* [THE REQUEST]: Lay out the material from the line with "Task: Clear the Stufe field with X icon" up to and including the line with "Action: click(273, 128)" as a Markdown table with two columns, Row and Line. Number each row and skip any blank lines.

━━━━━━━━━━

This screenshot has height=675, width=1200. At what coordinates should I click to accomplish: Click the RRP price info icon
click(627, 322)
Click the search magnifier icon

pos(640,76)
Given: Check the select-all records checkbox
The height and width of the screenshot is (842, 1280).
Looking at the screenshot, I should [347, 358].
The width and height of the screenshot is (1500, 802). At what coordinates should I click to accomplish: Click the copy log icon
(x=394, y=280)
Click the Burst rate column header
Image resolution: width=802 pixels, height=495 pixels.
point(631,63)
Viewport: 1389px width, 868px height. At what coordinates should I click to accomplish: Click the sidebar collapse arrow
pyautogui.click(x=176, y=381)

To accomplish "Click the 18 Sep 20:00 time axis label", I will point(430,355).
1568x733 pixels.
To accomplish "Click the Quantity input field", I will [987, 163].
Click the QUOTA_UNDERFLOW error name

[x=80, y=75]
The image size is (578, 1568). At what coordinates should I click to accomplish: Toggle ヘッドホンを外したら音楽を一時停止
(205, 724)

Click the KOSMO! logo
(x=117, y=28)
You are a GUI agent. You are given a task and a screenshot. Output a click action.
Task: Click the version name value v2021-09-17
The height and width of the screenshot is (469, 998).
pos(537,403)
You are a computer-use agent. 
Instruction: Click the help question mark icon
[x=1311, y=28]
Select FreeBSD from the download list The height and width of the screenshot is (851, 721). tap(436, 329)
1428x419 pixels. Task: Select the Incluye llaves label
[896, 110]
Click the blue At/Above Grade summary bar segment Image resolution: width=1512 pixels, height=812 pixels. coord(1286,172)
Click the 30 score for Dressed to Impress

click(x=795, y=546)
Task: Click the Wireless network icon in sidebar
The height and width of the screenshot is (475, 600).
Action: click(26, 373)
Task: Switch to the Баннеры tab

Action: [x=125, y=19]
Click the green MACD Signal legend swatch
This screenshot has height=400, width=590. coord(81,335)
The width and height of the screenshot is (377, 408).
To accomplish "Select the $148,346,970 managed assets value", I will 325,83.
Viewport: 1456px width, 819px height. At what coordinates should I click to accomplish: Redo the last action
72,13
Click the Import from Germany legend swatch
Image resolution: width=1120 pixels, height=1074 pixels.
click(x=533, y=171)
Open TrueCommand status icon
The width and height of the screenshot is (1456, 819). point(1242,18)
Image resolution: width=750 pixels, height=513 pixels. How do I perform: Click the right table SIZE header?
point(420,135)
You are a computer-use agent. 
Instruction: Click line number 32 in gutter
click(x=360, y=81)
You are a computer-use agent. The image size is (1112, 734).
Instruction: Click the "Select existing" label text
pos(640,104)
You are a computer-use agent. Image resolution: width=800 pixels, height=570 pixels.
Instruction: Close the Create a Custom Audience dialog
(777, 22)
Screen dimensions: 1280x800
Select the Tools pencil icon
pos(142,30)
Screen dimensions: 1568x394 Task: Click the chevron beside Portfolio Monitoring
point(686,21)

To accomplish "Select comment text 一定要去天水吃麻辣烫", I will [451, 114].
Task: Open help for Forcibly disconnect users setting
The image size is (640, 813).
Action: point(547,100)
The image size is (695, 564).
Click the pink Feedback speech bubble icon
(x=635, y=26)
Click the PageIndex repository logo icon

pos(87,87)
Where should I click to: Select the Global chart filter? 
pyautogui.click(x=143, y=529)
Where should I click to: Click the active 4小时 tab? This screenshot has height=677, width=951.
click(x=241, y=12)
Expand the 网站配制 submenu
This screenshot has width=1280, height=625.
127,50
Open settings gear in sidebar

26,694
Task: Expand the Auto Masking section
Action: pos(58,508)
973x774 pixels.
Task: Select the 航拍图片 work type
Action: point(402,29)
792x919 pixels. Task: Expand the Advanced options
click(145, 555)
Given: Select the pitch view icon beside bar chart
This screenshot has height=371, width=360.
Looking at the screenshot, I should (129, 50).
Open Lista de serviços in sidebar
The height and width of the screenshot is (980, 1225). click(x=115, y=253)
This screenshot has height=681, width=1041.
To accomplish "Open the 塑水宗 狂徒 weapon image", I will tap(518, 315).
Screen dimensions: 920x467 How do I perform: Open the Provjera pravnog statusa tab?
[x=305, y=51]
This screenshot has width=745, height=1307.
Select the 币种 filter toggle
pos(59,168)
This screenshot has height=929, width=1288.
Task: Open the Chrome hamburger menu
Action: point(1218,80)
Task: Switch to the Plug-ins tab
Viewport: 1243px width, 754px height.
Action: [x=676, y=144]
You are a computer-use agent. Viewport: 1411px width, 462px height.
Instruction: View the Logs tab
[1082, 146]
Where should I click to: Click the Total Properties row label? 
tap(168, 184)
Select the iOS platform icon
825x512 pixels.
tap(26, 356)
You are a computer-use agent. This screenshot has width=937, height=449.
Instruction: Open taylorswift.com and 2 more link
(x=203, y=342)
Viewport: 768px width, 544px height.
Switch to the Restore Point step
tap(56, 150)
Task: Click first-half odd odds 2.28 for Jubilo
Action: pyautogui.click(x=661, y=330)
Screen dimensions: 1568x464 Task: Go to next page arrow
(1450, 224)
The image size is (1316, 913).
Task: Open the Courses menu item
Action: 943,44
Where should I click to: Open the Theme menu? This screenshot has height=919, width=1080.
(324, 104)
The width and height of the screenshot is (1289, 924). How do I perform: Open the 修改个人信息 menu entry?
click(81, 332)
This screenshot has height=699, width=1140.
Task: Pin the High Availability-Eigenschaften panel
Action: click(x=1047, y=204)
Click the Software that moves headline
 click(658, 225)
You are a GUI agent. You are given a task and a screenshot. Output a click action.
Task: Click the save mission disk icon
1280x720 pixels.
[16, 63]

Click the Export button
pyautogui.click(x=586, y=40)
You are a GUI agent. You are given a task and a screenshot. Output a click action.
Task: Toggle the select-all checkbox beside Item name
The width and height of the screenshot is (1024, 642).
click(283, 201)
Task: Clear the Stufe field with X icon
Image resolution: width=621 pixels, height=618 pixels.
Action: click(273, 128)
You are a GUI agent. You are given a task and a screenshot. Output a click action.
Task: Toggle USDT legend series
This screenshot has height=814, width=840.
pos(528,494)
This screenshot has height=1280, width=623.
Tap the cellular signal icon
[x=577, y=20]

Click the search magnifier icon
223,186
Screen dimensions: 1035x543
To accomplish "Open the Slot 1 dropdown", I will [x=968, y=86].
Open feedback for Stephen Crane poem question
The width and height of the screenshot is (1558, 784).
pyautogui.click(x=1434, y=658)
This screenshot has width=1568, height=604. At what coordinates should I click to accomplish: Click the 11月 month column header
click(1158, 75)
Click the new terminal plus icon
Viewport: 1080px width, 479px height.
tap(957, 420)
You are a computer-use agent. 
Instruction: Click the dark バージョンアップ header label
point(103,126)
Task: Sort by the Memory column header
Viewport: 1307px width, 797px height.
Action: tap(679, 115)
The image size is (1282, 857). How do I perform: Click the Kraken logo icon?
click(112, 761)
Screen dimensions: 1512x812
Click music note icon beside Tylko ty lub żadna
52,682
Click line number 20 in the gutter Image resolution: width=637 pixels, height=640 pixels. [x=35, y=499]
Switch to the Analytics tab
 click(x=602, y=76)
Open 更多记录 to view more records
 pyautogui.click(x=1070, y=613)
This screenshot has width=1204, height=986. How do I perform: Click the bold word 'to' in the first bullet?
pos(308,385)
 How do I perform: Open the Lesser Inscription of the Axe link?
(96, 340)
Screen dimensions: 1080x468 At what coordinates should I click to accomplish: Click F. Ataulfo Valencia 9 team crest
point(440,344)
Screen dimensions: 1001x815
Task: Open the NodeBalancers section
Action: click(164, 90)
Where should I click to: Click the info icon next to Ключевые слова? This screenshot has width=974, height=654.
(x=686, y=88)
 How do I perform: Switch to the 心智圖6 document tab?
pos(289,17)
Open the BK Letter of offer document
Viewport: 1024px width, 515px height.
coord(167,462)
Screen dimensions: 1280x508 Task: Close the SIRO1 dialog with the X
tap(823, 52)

━━━━━━━━━━

* [RESPONSE]:
| Row | Line |
|---|---|
| 1 | Task: Clear the Stufe field with X icon |
| 2 | Image resolution: width=621 pixels, height=618 pixels. |
| 3 | Action: click(273, 128) |